Ini analog dengan eksistensi Negara Repubik
Indonesia. Ada-ada saja orang yang tidak senang pada Indonesia, baik dari
dalam maupun luar negeri. Artinya, negara mesti dikawal sebagaimana mengawal presiden
karena sangat mungkin ada kekuatan yang mengancam. Dan itulah sebabnya hampir
semua negara memiliki pasukan tempur dan intelijen negara. Salah satu ancaman yang tertuju pada sosok
negara dan pemerintah Indonesia saat ini adalah menyangkut posisi ideologi
dan hukum.
Ada ustaz yang berpidato, sebagai umat
beragama hanya pantas tunduk pada hukum agama. Hukum Allah. Pernyataan itu
betul dalam konteks pribadi dan
komunalisme keagamaan. Tapi sebagai warga negara, maka hukum yang tertinggi
adalah undang-undang produk DPR bersama pemerintah. Seseorang bisa saja tidak
senang pada presidennya atau sistem politik negaranya. Tetapi ketika
ketidaksenangannya disampaikan terbuka dan menghasut orang lain untuk ikut
membenci negara, atau menggoyangnya, maka dia telah melakukan makar
ideologis.
Mengkritik pemerintah itu bagus dan
dilindungi undang-undang. Itu satu paket dengan sistem demokrasi. Dalam hal
ini ada sekelompok orang yang aneh. Mereka memandang sistem demokrasi itu thaghut. Syaitan yang mesti dilawan,
jangan diikuti. Tetapi anehnya mereka sangat menikmati iklim demokrasi dalam
menjual gagasannya. Tanpa iklim demokrasi gerakan mereka akan tertindas.
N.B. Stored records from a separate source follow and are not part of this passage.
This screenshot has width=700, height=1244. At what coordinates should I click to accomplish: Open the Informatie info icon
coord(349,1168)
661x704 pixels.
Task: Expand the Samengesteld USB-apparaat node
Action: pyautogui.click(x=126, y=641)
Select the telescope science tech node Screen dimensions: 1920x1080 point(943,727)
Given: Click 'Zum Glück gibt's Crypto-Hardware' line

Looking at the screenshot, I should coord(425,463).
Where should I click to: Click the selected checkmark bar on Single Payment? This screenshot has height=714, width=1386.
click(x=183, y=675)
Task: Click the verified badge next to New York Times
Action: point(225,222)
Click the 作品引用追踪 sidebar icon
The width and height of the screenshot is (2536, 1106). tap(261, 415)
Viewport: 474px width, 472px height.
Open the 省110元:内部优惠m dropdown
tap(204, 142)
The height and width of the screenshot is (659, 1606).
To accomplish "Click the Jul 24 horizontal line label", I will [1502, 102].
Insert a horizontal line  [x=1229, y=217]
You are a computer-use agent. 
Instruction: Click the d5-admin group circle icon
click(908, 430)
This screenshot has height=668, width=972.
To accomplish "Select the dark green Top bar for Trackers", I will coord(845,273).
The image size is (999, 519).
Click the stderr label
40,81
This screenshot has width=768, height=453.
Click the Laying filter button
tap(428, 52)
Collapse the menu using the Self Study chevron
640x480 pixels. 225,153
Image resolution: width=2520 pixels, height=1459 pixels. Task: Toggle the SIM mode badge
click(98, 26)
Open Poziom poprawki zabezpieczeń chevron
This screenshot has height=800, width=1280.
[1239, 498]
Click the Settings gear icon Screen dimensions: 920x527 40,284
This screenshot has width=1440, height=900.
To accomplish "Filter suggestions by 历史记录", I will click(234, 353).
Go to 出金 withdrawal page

Mereka betah tinggal di negara yang mereka musuhi. Kalau tidak senang
mestinya hijrah saja.
Begitupun dengan Indonesia. Ada yang
agendanya ingin mengagamakan Indonesia menurut versi dan tafsiran mereka
sendiri. Jadi, agendanya untuk merebut dan menaklukkan lalu diganti dengan
ideologi pengganti Pancasila. Kalau agenda ini menemukan momentumnya, pasti
Indonesia akan pecah. Akibatnya sangat fatal. Sekali sebuah bangsa pecah,
sungguh tak terbayangkan untuk bisa bersatu kembali. Lihat saja Korea Utara
dan Korea Selatan, meskipun warganya banyak yang masih punya ikatan famili,
tetapi dua negara itu tetap berseteru. Dulu pernah muncul makar ideologis
oleh DI/TII Kartosuwiryo. Ada lagi gerakan komunisme. Mestinya sudah cukup
itu saja. Tak ada pihak yang diuntungkan.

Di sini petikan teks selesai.